> [PROVIDED TEXT]
+===+
Luntz, who conducted focus groups with evangelical voters in Iowa on the eve of the Family Leadership Summit, says Vander Plaats speaks for many, noting there is a “greater degree of frustration with the former president among religious conservatives”.
“Make no mistake, they loved him as president. He remains their hero, and they want the next Republican nominee to follow his agenda,” Luntz says. “But they are tired of all the drama, and they talk about his bullying, that he just insults people . . . they would like to get Trump without Trump.”
Todd Stiles, the 59-year-old lead pastor of First Family Church in Ankeny, a suburb of Des Moines, is one of those voters.
“I don’t think he’ll be able to tame his tongue,” Stiles says of Trump, after attending a meet and greet with Haley on the morning of the Family Leadership Summit. “I do think he was a good president . . . but the tone at the top matters.”
Tony Parenza, a 64-year-old retired sales manager, went to a pancake breakfast with Ramaswamy at a shopping centre in Waukee, another Des Moines suburb, the same morning. He says he caucused for Trump in 2016 but was shopping for an alternative this time.
“President Trump, I voted for him the last two times. I thought he did a lot of good things. But he brings a lot of drama with him,” Parenza says. “It is a distraction to what the causes are . . . I think we need a new start.”
Voters like Stiles and Parenza give Trump’s challengers pause when it comes to tackling the former president head-on. Aside from the bombastic former New Jersey governor Chris Christie — who has spent relatively little time in Iowa and instead focused his campaign efforts in New Hampshire — most of the Republican presidential candidates have refrained from mentioning, let alone attacking, the former president in their stump speeches.
At the same time, they have been wary of taking him to task over his legal troubles. DeSantis last week said Trump should have “come out more forcefully” on January 6 2021 to stop rioters, but has also said the prosecution of Trump is politically motivated.
Trump was notably absent from the Family Leadership Summit, with his campaign citing a scheduling conflict. The previous month, he skipped a “Roast and Ride” fundraiser hosted by Iowa’s US senator Joni Ernst that attracted nearly all of the other candidates. In a snub that is likely to attract criticism, Trump is also expected to skip next month’s state fair, where most of the candidates are scheduled to take part in events with Kim Reynolds, the state’s popular Republican governor.
+===+
> [EXTRACTED DATA]
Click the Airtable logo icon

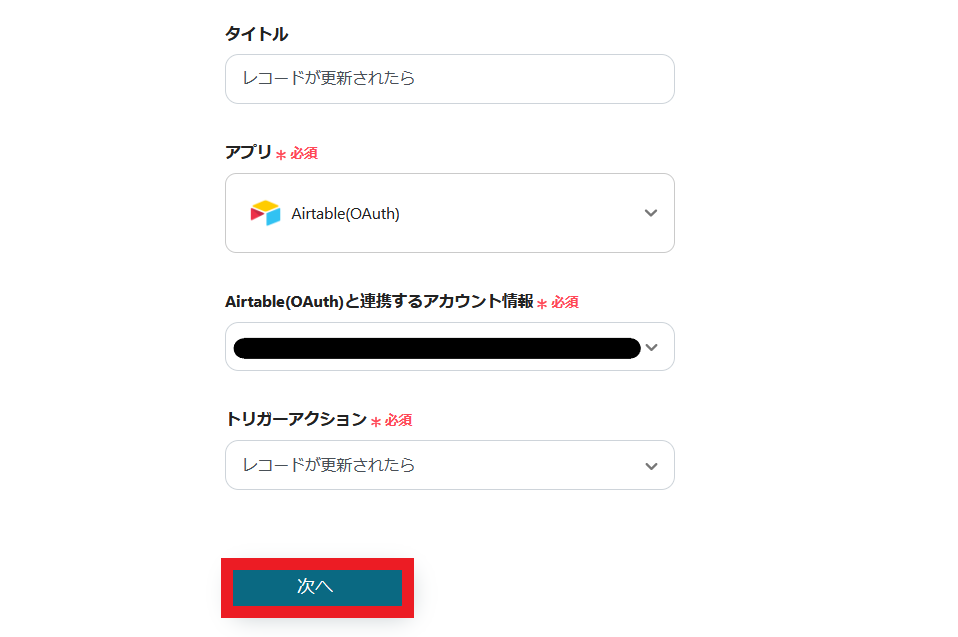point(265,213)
+===+
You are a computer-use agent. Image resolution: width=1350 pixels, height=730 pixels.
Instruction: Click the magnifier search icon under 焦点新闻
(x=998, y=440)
+===+
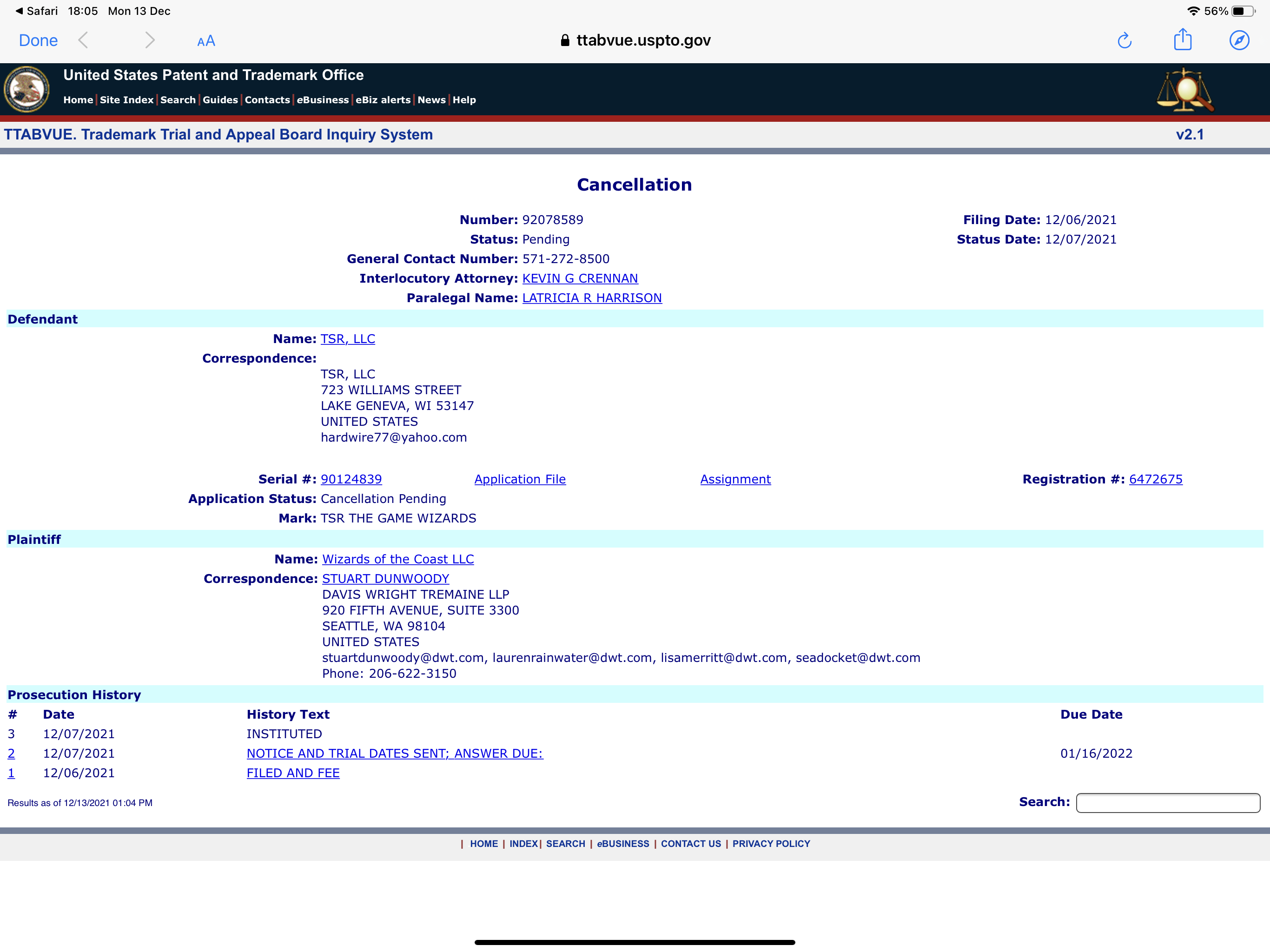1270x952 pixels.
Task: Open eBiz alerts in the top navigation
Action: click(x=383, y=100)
+===+
> [SHORT PROBLEM 1] According to the article on Iowa Republican voters, which candidate concentrated his campaign efforts in New Hampshire instead of Iowa?
> [SHORT PROBLEM 2] Write the next few paragraphs of the article on Iowa Republican voters, starting after its last sentence.
The material has no connection to the article on Iowa Republican voters.

> [EXERCISE OUTPUT 1] Chris Christie, the former New Jersey governor.

> [EXERCISE OUTPUT 2]
Trump allies insist the former president remains very popular in Iowa, where he beat Biden by an eight-point margin in 2020. They say given his sizeable polling lead and loyal base of supporters, he does not need to hit the campaign trail in the way that many of his rivals are doing.
But some analysts question whether the former president risks taking for granted the support of Iowans who expect to be courted.
“Voters might start wondering, essentially, where is he? Why is he not actively campaigning? Why is he not doing what you are supposed to do?” says Peterson of Iowa State University. “Normal rules don’t apply to Trump, so this may not be a problem. But it does give the other candidates the opportunity criticise him.”
While Trump did not go the Family Leadership Summit, one of his loudest supporters, the former Arizona gubernatorial candidate Kari Lake, was there in his place.
Lake, who grew up in Iowa, flew to the state to campaign on the president’s behalf, shaking hands at the evangelical conference before hosting her own meet-and-greet at Mad Meatball, a pizza restaurant in downtown Des Moines.
Lake, who is one of the biggest proponents of Trump’s unsubstantiated claims that the 2020 election was rigged against him, is widely seen as a potential running mate for the former president. At Mad Meatball, she called on the other candidates to “stand down” and clear the field for Trump.
“This is our guy, the guy that America voted for in 2020, the guy that America needs, the guy that the world needs right now,” she said to cheers from the crowd.
She also tore into DeSantis. “I don’t think I want him anywhere near that White House,” Lake said. “He needs to mature a little bit and grow up. Go back to Florida, serve the people you promised you would serve, and give it a try in 2028.”
Lake’s comments are echoed by Mike Taylor, a local gun shop owner, who says he will never waver from supporting Trump — and hears the same from many of his customers.
“I have always been a Trump supporter. I always will be a Trump supporter. I don’t care what the establishment says,” Taylor says. “It’s Trump or nobody. There is going to be a third party here pretty quick if they try to pull any more shenanigans.”
Taylor accused the “deep state” of unfairly bringing criminal charges against Trump — and says the former president’s legal woes only made him want to fight harder for him.
“I couldn’t name a president that did more for his country than Donald Trump,” he says. “If that don’t touch your heart, knowing what he’s been through, if that don’t make you want to fight for that guy, then you’re not American.”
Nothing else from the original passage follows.